My penultimate week, he was out of bed and sitting up, which was great! When he saw me, he said ‘do you know any songs in Gaelic?’. He is Irish speaking- from the Gaeltacht. Luckily, I do know a lullaby in Irish! So I sang ‘Bog Braon’ and we talked about the lyrics and what they mean as they’re a little bit strange – calling the baby an ‘old man’ because they look similar. Had a little bit of a laugh about how limited my Irish is: I said ‘How are you’ and ‘I live in London’ and he joked that everyone can say that. He told me how to say kiss my arse… It felt like a lovely little bit of cultural connection through music and Gaeilge.
Then he said ‘the fella next to me is into his music’. So I talked to C for a bit- he plays guitar and bass and keys! He loves gothic rock- he told me it’s symphonic and dramatic and his favourite bands are a Finnish band and a Dutch band I can’t remember the name of. Two operatic women front the bands. I sang Van Morrison and he sang along and he mimed playing guitar.
The final week, T had a visitor- a female relative. She said she had heard lots about me. I told her it was my last week and she recorded me singing on her phone for him to listen to later. We sang ‘Brown Eyed Girl’ and then ‘The Wild Rover’ and everyone joined in. We had a chat about music and how you can’t tell what people are into (C liking symphonic rock and T liking rock and roll). I left an instrumental section in ‘Wild Rover’ and said to C we need a guitar solo. He mimed along, pretending to shred! It was lovely.
Chatting about rock stars
R was in his sixties and sitting up- he was waiting to go home and had been ready to go for weeks, he was very bored but needed the sign off from the social worker. W was similar age but still lying down and hooked up to drips. He could chat though, and he had a cheeky smile. Both really loved music. The first week, R followed me into the next bay to listen to me again.
W requested ‘Dirty Old Town’ for the next week.
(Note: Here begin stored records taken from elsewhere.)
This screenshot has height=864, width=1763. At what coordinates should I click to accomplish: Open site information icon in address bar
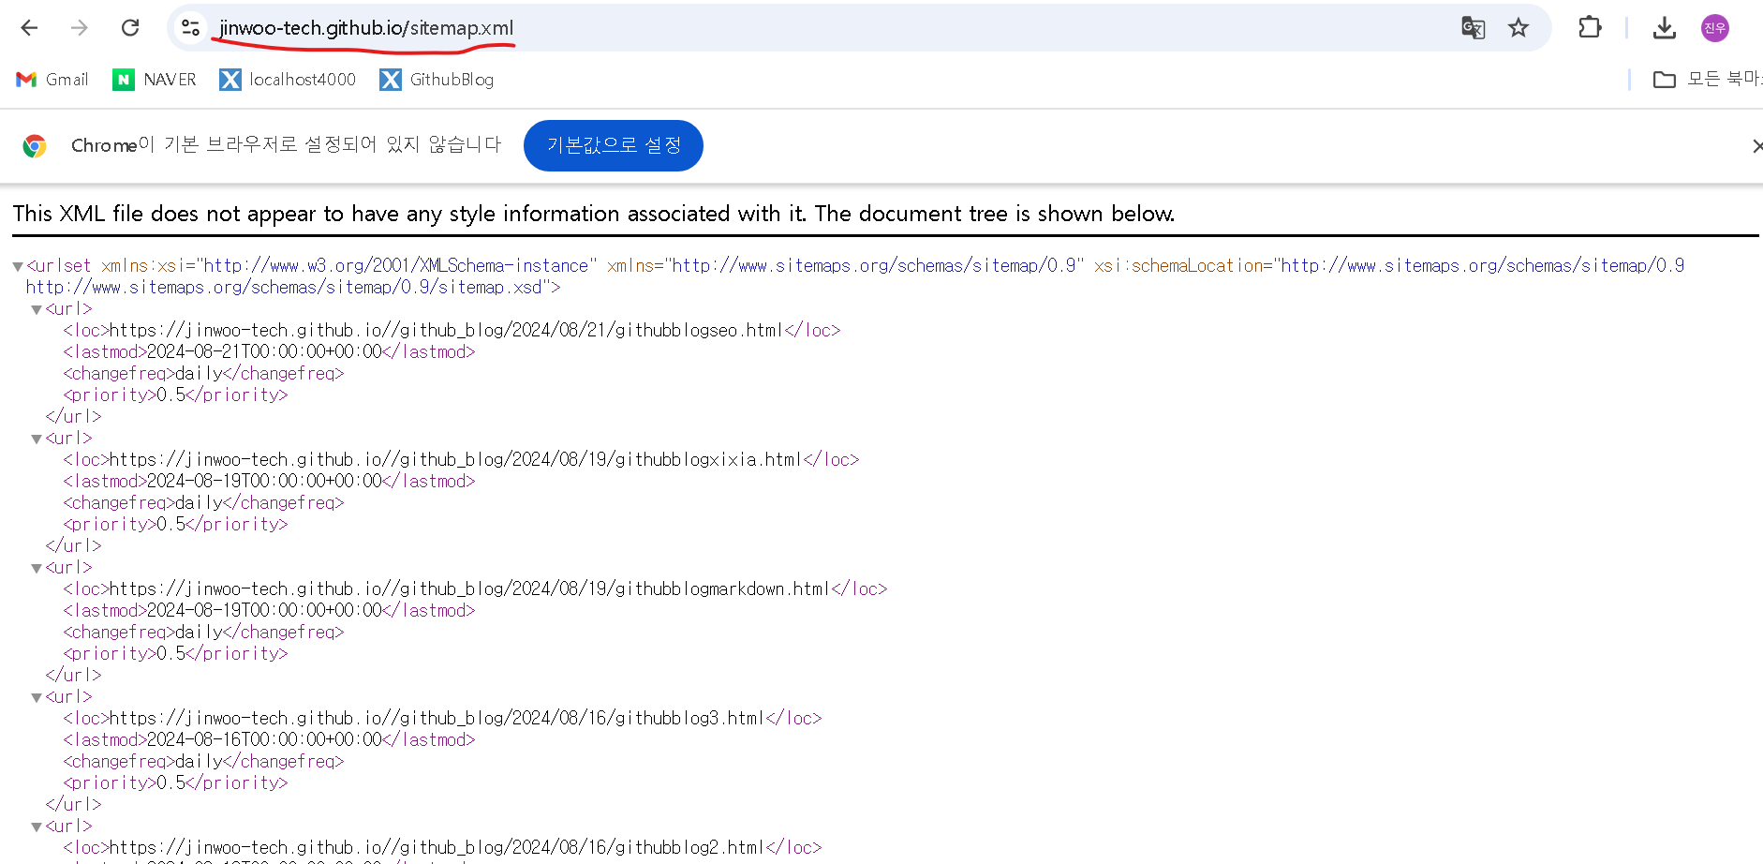click(x=191, y=28)
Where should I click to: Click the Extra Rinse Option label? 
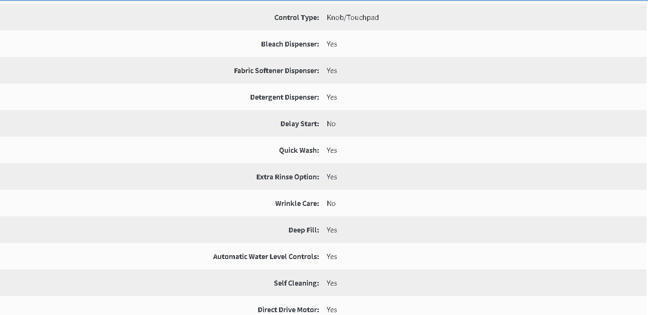pyautogui.click(x=288, y=177)
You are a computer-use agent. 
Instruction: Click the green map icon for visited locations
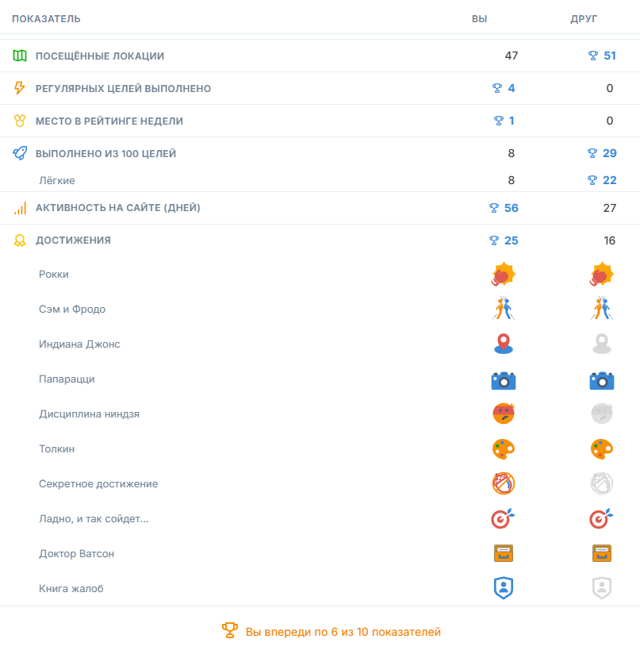tap(20, 56)
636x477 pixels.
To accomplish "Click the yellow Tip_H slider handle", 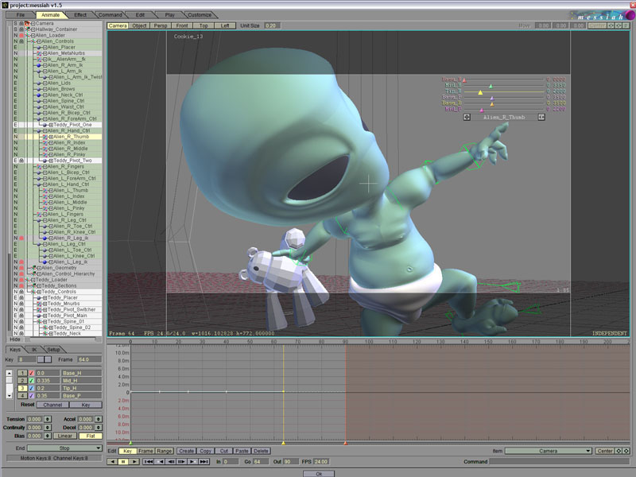I will click(480, 91).
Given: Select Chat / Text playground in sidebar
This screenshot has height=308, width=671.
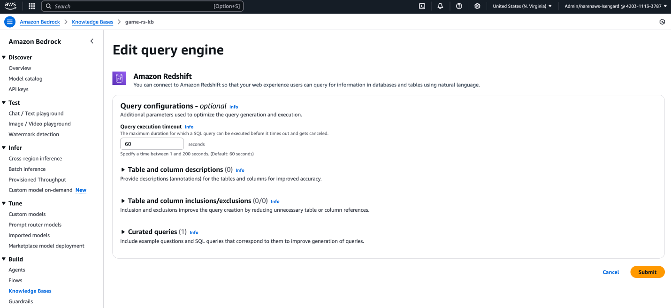Looking at the screenshot, I should click(36, 113).
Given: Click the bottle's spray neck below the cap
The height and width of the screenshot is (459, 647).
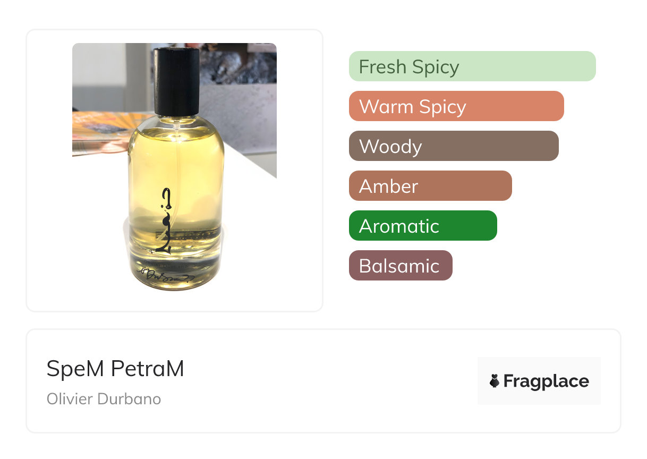Looking at the screenshot, I should (176, 121).
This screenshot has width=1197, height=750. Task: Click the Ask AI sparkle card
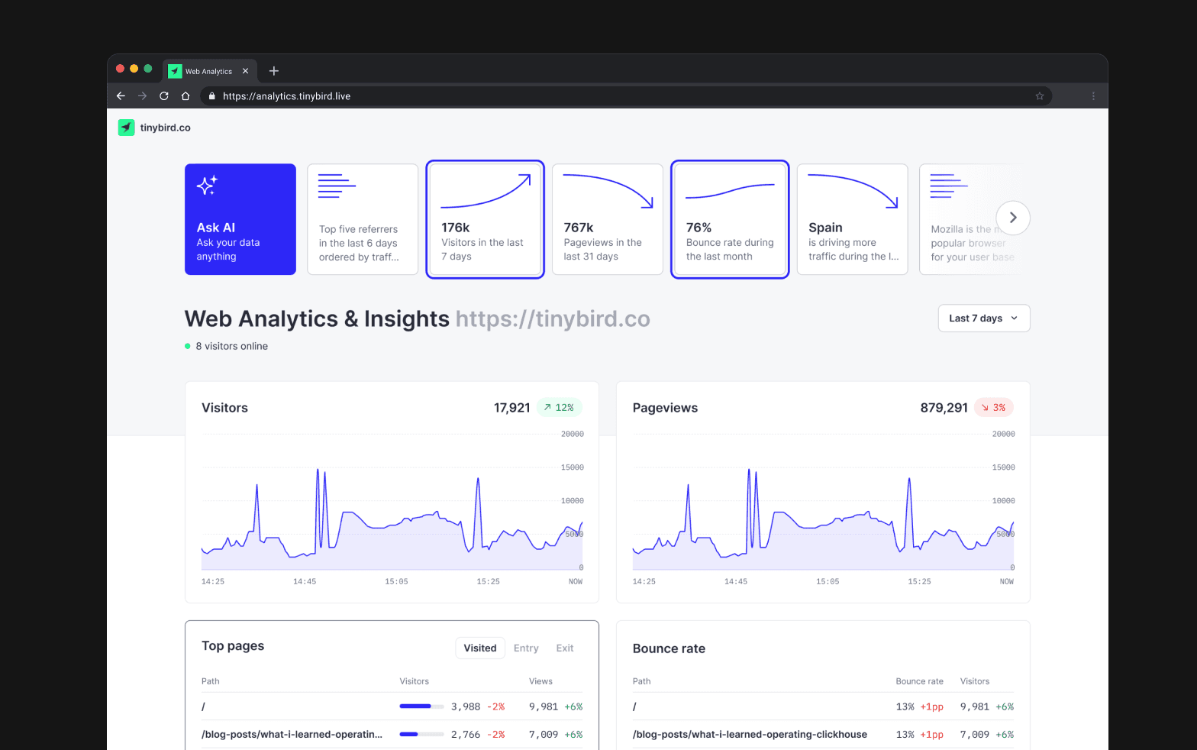[240, 219]
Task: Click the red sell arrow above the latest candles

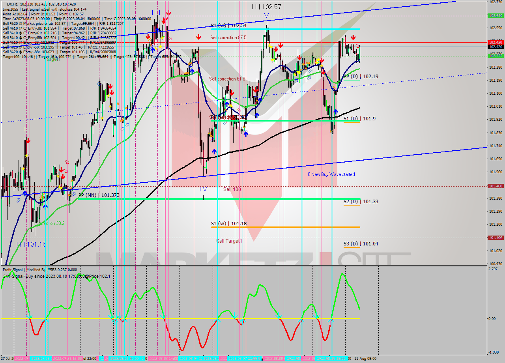Action: pyautogui.click(x=353, y=37)
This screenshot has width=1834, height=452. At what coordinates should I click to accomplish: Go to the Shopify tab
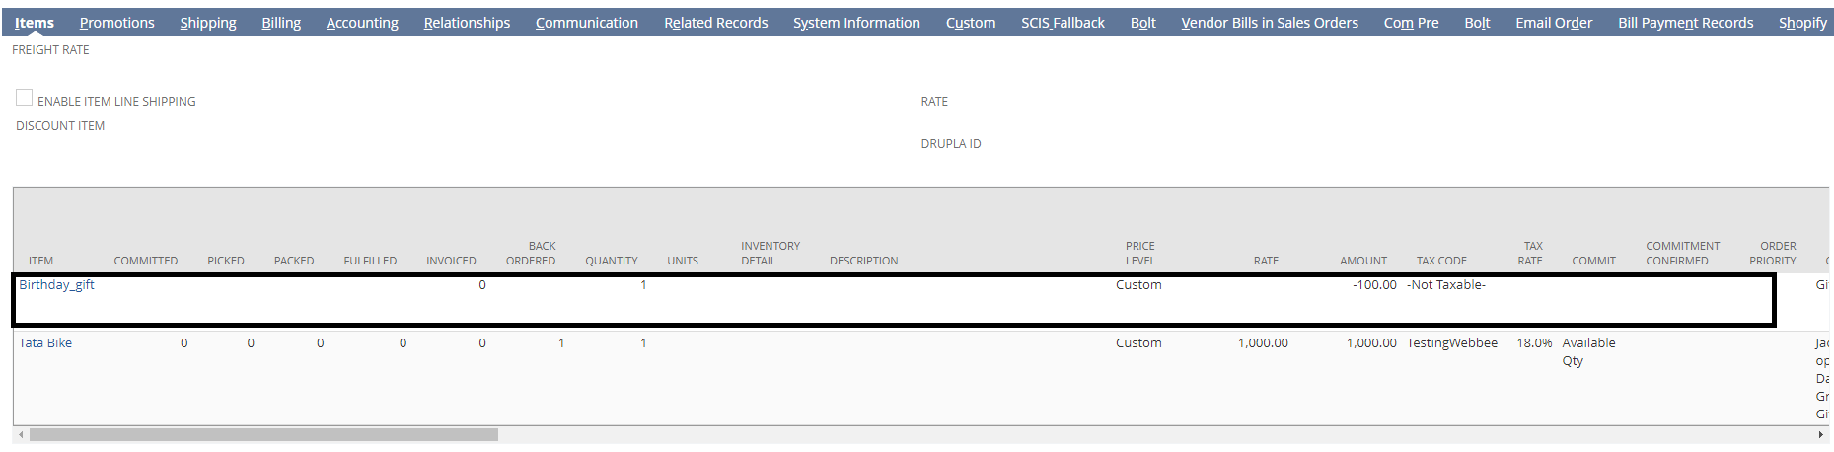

The next week, I played ‘Dirty Old Town’ and he was really appreciative. It was a good one to learn because it was popular with a few other patients, too, as I found out! Then I played the Bowie song I had learned for S, and R had stories because he’s seen Bowie 6-7 times in concert. We talked about rock stars and who’s lived a long time and why. That led us to the Beatles and who are favourite ones are and whether Paul McCartney will live forever. They made jokes about this bay being ‘the last chance saloon’ and ‘heaven’s waiting room’. I stayed quite a long time in there chatting cos R and W wanted to chat. They’re both quite cheeky and had questions for me and what it’s like being a musician.
W asked for some Rolling Stones for next week—the following week I played ‘Waiting on a Friend’ and he was really appreciative again.
Remembering V’s husband
I only met V one week. She was really quite elderly. I sang Frank Sinatra and we talked a little about her favourite songs. I noticed she had photos up on her wall so I asked her about them. She said that was her husband H and he was a lovely man. He has been in the Navy and they were married 40 years but he had died 20 years before. So I sang ‘Can’t Help Falling in Love with You’ and she sang along pointing to H’s photo. It was gorgeous!